» THE TASK: Carry on the passage about DSP register files and assembly syntax, picking up right after its final sentence.

*** DOCUMENT SEGMENT

Schematic illustrating the address cross paths with leftward intersecting arrows pointing to DA1 and DA2 in the presence of .D1 and .D2, with rightward arrows for A1 and A2, indicating registration files A and B.

Figure 2.6 Address cross paths.

2.2.2 Register file A and file B

This processor is a reduced instruction set computer (RISC)‐like processor, and all operands are specified in registers except for the n‐bit constants. There are two register files each containing 32 32‐bit registers.

2.2.2.1 Operands

An operand can be an n‐bit constant or a 32‐bit register, two 32‐bit registers or four 32‐bit registers, depending on the instruction:

  • Constant
  • 32‐bit registers
  • 64‐bit registers
  • 128‐bit registers.

To create 40‐ or 64‐bit operands, two registers have to be concatenated; see Table 2.3. To create a 128‐bit operand, four registers have to be concatenated; see Table 2.4. The registers must be:

  • From the same side
  • Consecutively ordered
  • Ordered as even‐odd from right to left for the 64‐bit, as shown in Table 2.3, and ordered even‐odd‐even‐odd from right to left for the 128‐bit, as shown in Table 2.4.

Table 2.3 Possible 40‐/64‐bit register pair combinations

Register file A Register file B
A1:A0 B1:B0
A3:A2 B3:B2
A5:A4 B5:B4
A7:A6 B7:B6
A9:A8 B9:B8
A11:A10 B11:B10
A13:A12 B13:B12
A15:A14 B15:B14

Table 2.4 Possible 128‐bit register pair combinations

Register file A Register file B
A3:A2:A1:A0 B3:B2:B1:B0
A7:A6:A5:A4 B7:B6:B5:B4
A11:A10:A9:A8 B11:B10:B9:B8
A15:A14:A13:A12 B15:B14:B13:B12
A19:A18:A17:A16 B19:B18:B17:B16
A23:A22:A21:A20 B23:B22:B21:B20
A27:A26:A25:A24 B27:B26:B25:B24
A31:A30:A29:A28 B31:B30:B29:B28

2.2.3 Functional units

The four types of units (.M, .L, .S and .D) are designed to perform different operations. However, some operations can be performed with different units; for instance, the ADD instruction can be performed by the .L units, the .S units or the .D units. The TMS320C66x DSP CPU and Instruction Set Reference Guide [5] should be consulted before using an instruction.

The assembly syntax for this DSP core is as follows:

|condition| instruction .unit operand 1, operand 2, destination ; comments

Example:

|B0| ADD.S1 A0,A1,A2 ; comments

where:

  • |B0|: If B0 is not equal to zero, then execute the instruction ‘ADD .S1 A0,A1,A2’.

******
*** SUPPLIED INFORMATION

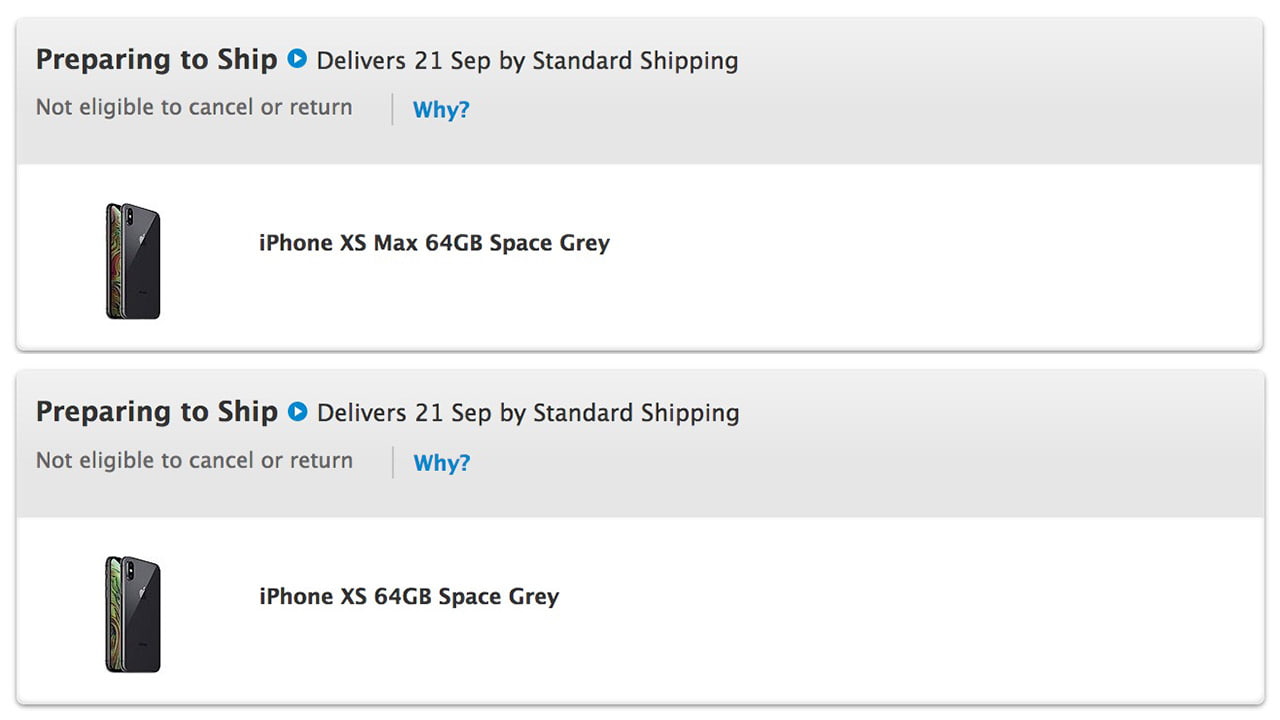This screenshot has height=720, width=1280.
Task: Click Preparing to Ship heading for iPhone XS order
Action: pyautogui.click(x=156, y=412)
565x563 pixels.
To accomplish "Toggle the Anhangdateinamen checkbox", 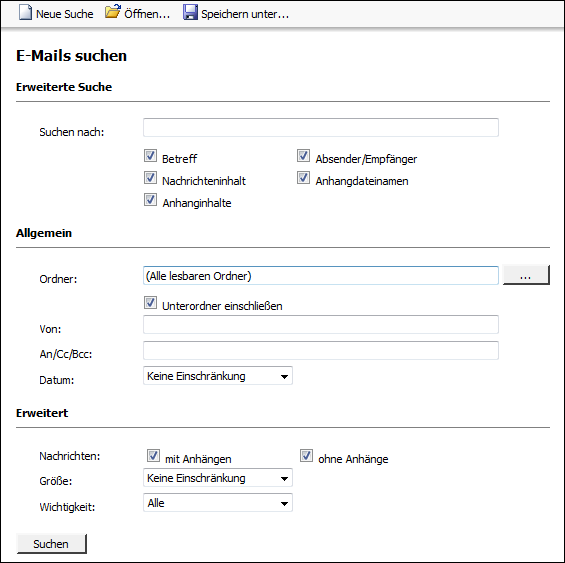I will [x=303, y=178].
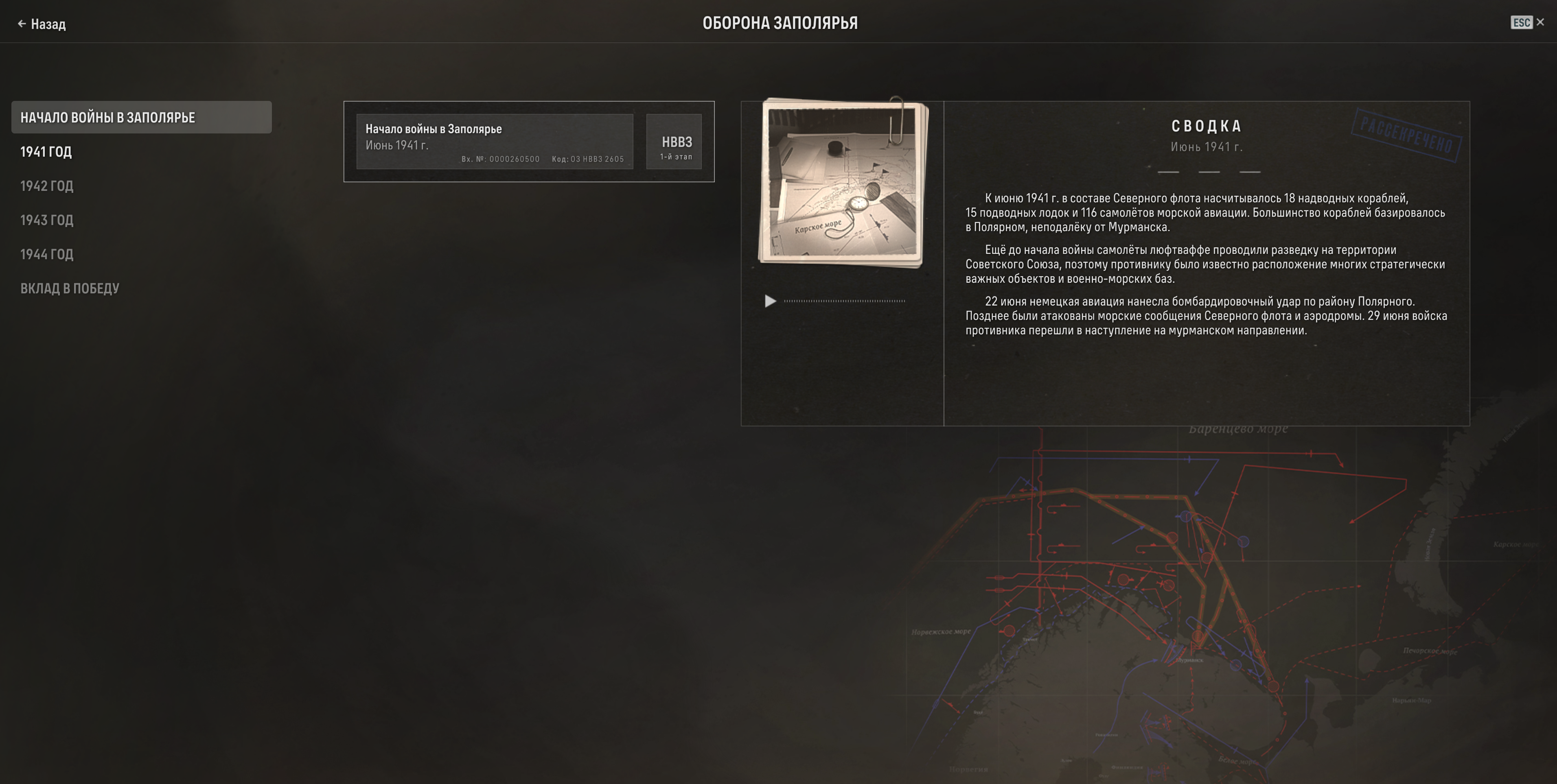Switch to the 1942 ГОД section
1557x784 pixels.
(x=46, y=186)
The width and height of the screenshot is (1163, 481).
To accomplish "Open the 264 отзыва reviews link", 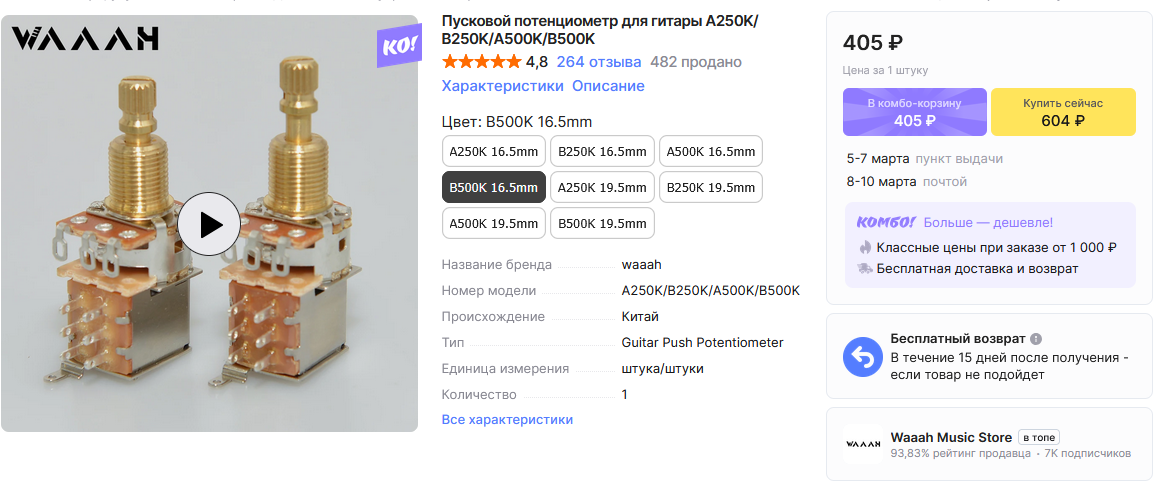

******
*** SUPPLIED INFORMATION

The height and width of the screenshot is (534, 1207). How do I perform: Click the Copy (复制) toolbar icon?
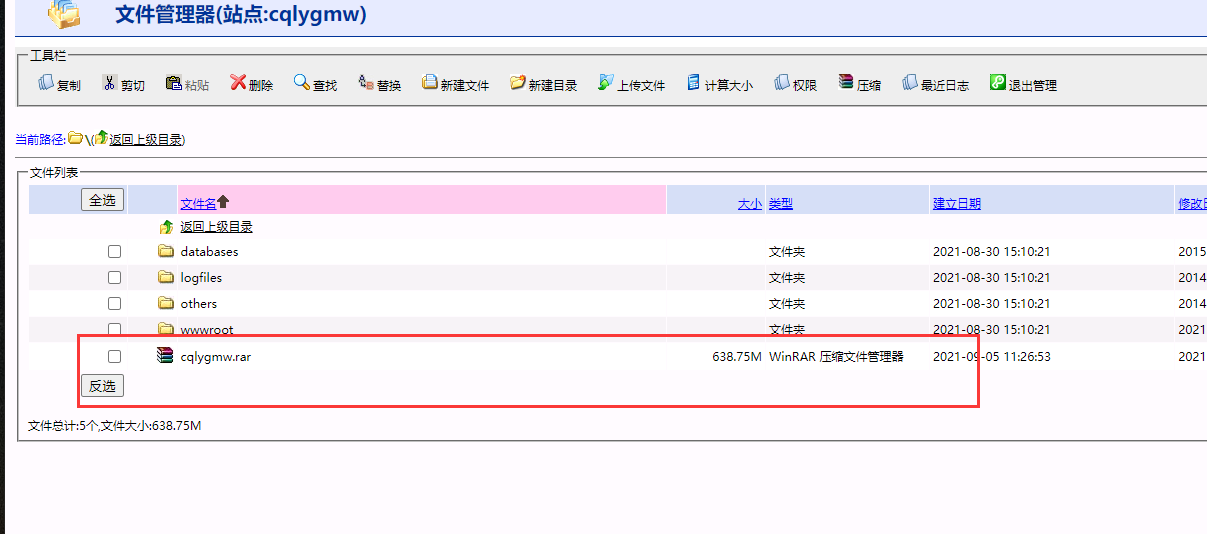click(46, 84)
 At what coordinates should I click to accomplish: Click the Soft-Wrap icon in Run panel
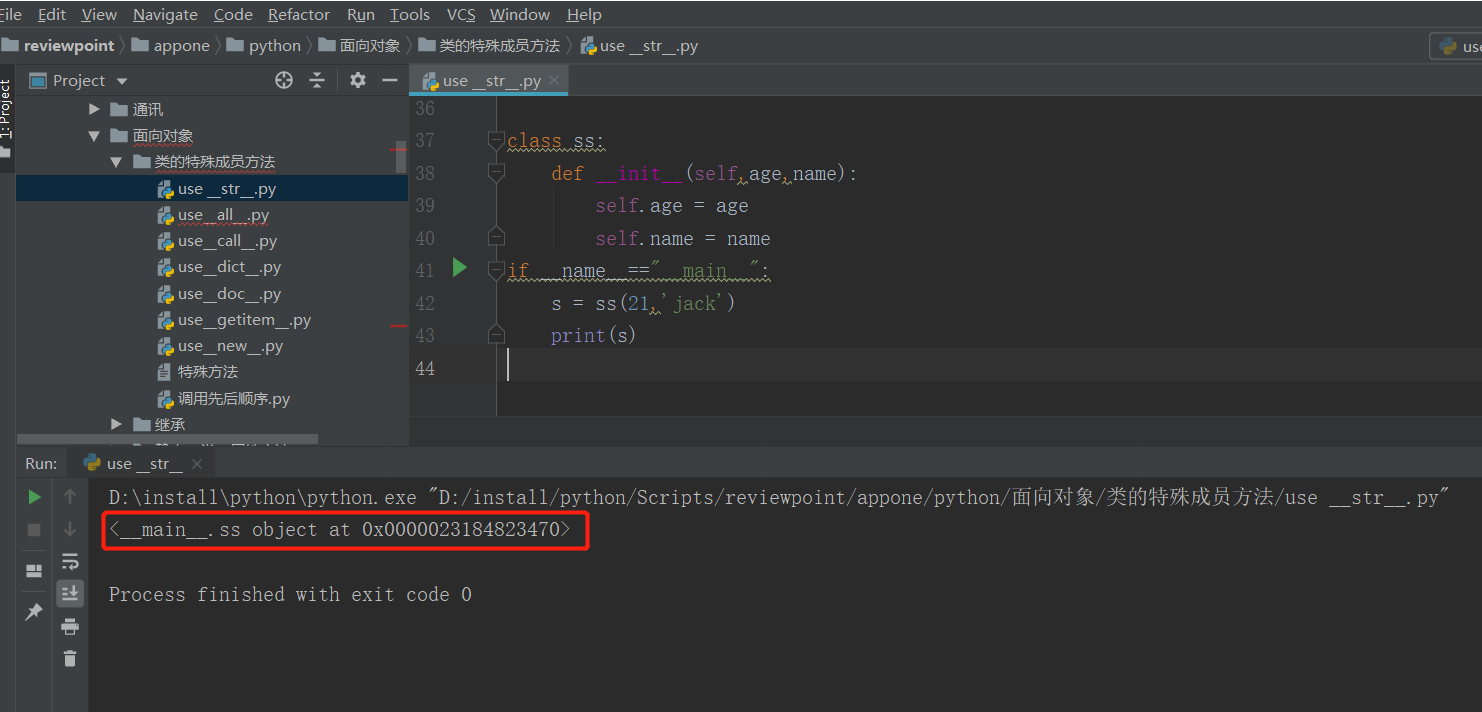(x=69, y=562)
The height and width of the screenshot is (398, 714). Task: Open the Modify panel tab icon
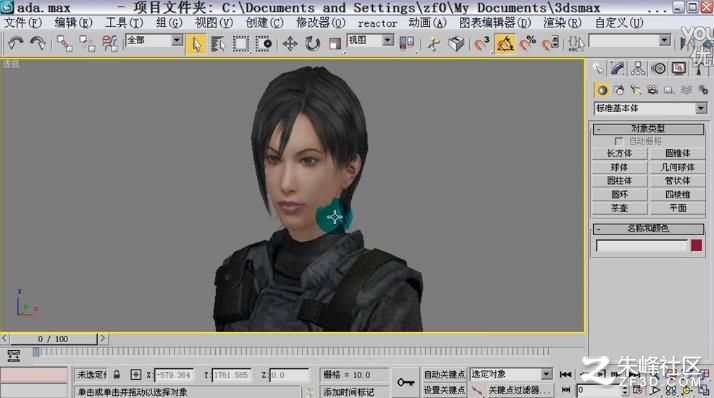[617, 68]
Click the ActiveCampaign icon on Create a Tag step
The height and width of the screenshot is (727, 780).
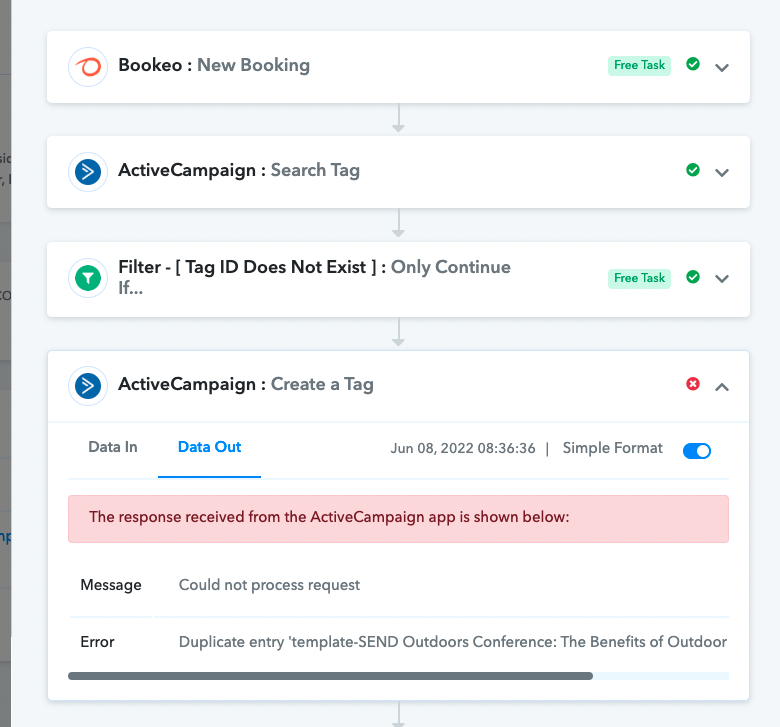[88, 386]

******
*** SUPPLIED INFORMATION

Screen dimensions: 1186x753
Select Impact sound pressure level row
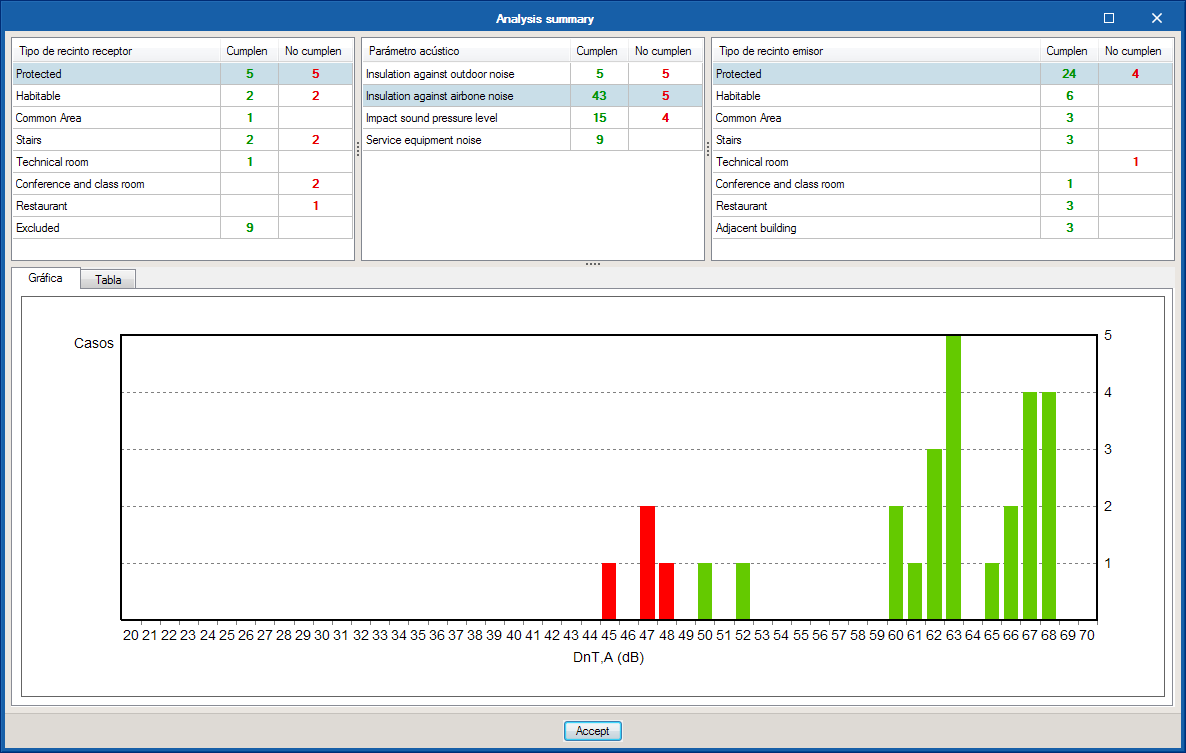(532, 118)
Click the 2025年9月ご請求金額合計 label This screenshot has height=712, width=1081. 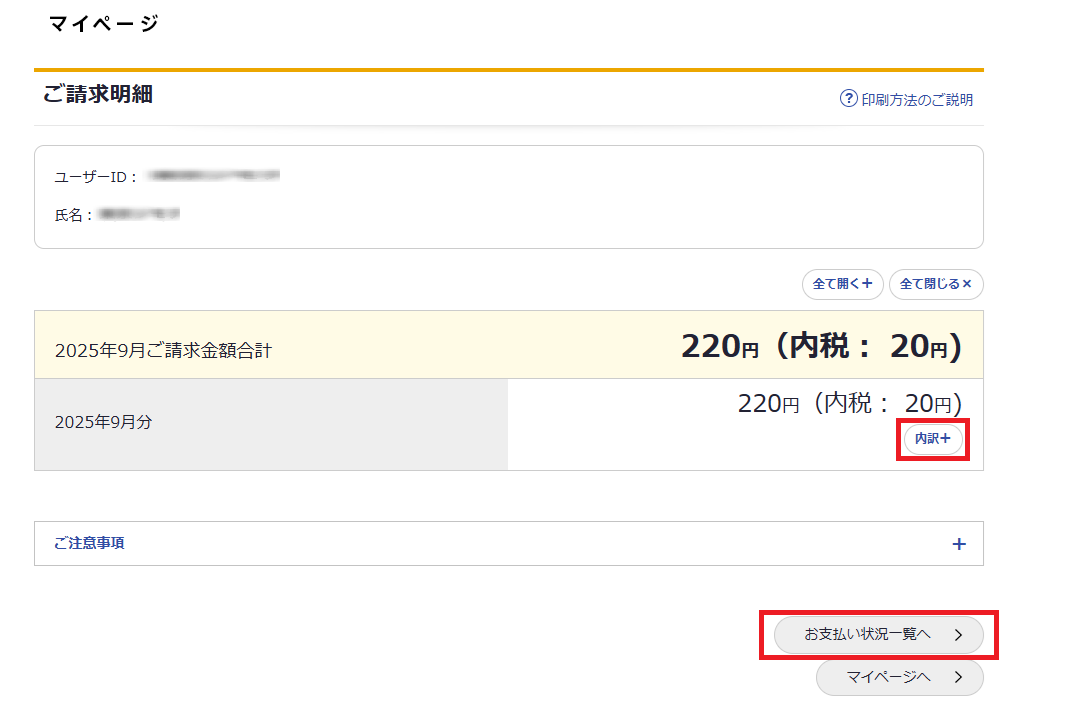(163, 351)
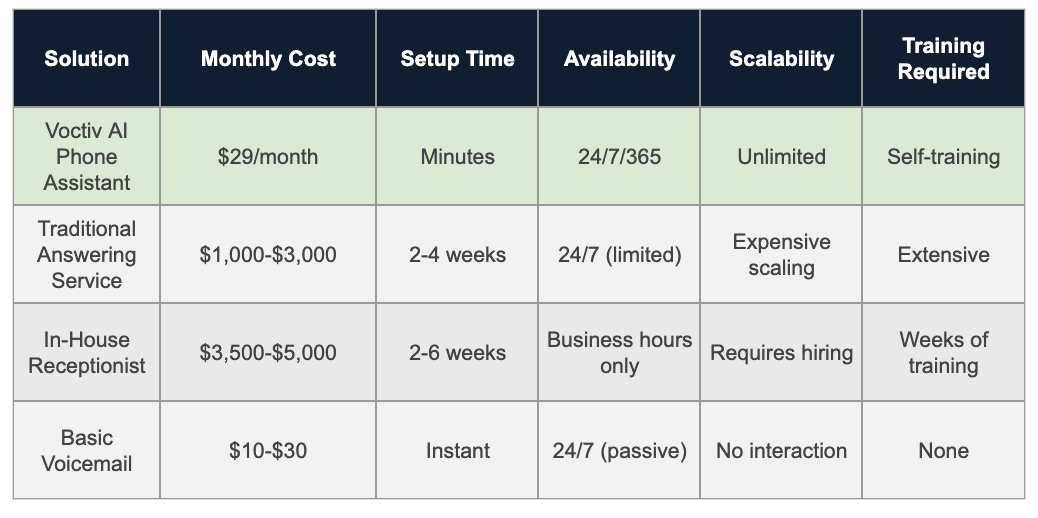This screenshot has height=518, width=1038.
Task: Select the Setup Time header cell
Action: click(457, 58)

******

» RESULT BELOW:
  • ADD .S1 A0,A1,A2: Add A0 and A1, and store the result to register A2.
  • ; comments: Used for comments and therefore not assembled.

2.2.3.1 Condition registers

  1. The condition can be one of the following registers: A0, A1, A2, B0, B1 or B2.
  2. Most instructions can be conditional.
  3. The specified condition register is tested at the beginning of the E1 pipeline stage for all instructions. Refer to the user guide [5] for the pipeline operations.
  4. Compact (16‐bit) instructions on the DSP always execute unconditionally. See ‘Compact instructions on the CPU’ in Ref. [5].

The condition can be inverted by adding the exclamation symbol ‘!’ as follows:

|!B0| ADD.S1 A0,A1,A2

where:

  • |!B0|: If B0 is equal to zero, then execute the instruction ‘ADD .S1 A0,A1,A2’.

2.2.3.2 .L units

The .L units support up to 64‐bit operands. All instructions using these units complete in one cycle.

The .L unit can perform:

  • Arithmetic operations (floating or fixed point)
  • Logical operations
  • Branch functions
  • Data‐packing operations
  • Conversion to/from integer and single‐precision values.

The .L unit has additional instructions for logical AND and OR instructions, as well as 90 degree or 270 degree rotation of complex numbers (up to two per cycle) [5].

Examples using the .L1 unit:

Example 1 AND .L1 A1:A0,A3:A2,A9:A8 ; AND 64‐bit and 64‐bit
Example 2 AND .L1 A0,A1,A2 ; AND 32‐bit and 32‐bit
Example 3 AND .L1 0x9,A0,A2 ; AND 5‐bit constant (scst5) and 32‐bit

2.2.3.3 .M units

There are two hardware multiplier units, .M1 (for data path 1) and .M2 (for data path 2), that can perform fixed‐point or floating‐point multiplications as shown in Table 2.5 and Table 2.6. The .M units support 128‐bit.

Table 2.5 Fixed‐point multiplications per unit

  • Four 32 × 32 bit multiplies (e.g. QMPY32)
  • Four 16 × 8 bit multiplies (e.g. DDOTP4)
  • Two 16 × 16 bit multiplies (e.g. MPY2)
  • 16 × 32 bit multiplies (e.g. MPYHI)
  • Four 8 × 8 bit multiplies (e.g. MPYU4)
  • Four 8 × 8 bit multiplies with add operations (e.g. DOTPU4)
  • Four 16 × 16 multiplies with add/subtract capabilities (e.g. DOTP4H)
  • One 16 × 16 bit complex multiply with or without rounding (e.g. CMPY/CMPYR)
  • A 32 × 32 bit complex multiply with rounding (e.g. CMPY32R1)
  • Complex multiply with rounding and conjugate, signed complex 16‐bit (16‐bit real/16‐bit imaginary) (e.g. CCMPY32R1)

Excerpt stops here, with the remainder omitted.